# Quantum Feature Map¶

Many classical machine learning methods re-express their input data in a
different space to make it easier to work with, or because the new space may
have some convenient properties. A common example is support vector machines, which classify data
using a linear hyperplane. A linear hyperplane works well when the data is
already linearly separable in the original space, however this is unlikely to be
true for many data sets. To work around this it may be possible to transform the
data into a new space where it is linear by way of a *feature map*.

More formally, let \(\cal{X}\) be a set of input data. A feature map \(\phi\) is a function that acts as \(\phi : \cal{X} \rightarrow \cal{F}\) where \(\cal{F}\) is the feature space. The outputs of the map on the individual data points, \(\phi(x)\) for all \(x \in \cal{X}\), are called feature vectors.

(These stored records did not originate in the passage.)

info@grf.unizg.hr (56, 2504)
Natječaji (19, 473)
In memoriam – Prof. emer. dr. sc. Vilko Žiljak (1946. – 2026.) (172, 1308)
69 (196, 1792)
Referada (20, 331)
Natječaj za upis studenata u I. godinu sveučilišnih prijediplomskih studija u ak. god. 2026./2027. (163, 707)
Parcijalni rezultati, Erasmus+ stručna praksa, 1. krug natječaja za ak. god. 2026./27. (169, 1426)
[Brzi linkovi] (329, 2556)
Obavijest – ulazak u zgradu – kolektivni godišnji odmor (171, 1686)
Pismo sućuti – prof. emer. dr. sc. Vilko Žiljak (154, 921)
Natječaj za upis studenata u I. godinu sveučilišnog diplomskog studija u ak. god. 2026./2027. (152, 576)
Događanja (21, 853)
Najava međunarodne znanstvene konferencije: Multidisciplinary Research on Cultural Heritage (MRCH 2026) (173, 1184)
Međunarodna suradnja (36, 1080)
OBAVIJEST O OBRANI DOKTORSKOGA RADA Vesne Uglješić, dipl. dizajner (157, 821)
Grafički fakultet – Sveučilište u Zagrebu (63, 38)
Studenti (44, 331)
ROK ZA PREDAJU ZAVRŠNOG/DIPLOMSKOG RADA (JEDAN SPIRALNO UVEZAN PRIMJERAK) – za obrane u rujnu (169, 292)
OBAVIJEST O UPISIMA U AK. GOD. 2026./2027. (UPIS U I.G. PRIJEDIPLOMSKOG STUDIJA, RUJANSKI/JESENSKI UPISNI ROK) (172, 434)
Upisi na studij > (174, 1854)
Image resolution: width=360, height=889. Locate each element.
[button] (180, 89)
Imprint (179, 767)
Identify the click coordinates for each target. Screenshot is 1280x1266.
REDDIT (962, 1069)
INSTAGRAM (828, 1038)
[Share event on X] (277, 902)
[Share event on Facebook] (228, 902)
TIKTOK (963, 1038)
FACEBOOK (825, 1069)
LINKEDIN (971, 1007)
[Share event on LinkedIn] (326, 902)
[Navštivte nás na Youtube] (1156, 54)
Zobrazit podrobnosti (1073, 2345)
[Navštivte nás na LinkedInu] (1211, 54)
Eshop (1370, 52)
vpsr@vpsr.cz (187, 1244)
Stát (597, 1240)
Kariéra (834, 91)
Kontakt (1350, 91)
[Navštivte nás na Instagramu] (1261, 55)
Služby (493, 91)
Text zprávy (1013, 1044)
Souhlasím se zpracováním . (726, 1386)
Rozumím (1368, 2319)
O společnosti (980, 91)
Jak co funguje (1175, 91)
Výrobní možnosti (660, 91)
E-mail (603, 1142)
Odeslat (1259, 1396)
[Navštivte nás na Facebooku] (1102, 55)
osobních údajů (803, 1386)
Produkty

In general \(\cal{F}\) is just a vector space — a *quantum feature map*
\(\phi : \cal{X} \rightarrow \cal{F}\) is a feature map where the vector
space \(\cal{F}\) is a Hilbert space and the feature vectors are quantum
states. The map transforms \(x \rightarrow |\phi(x)\rangle\) by way of a
unitary transformation \(U_{\phi}(x)\), which is typically a
variational circuit whose parameters
depend on the input data.

For some more detailed examples of quantum feature maps, see the entry for quantum embeddings, and the key references Schuld & Killoran (2018), and Havlicek et al. (2018).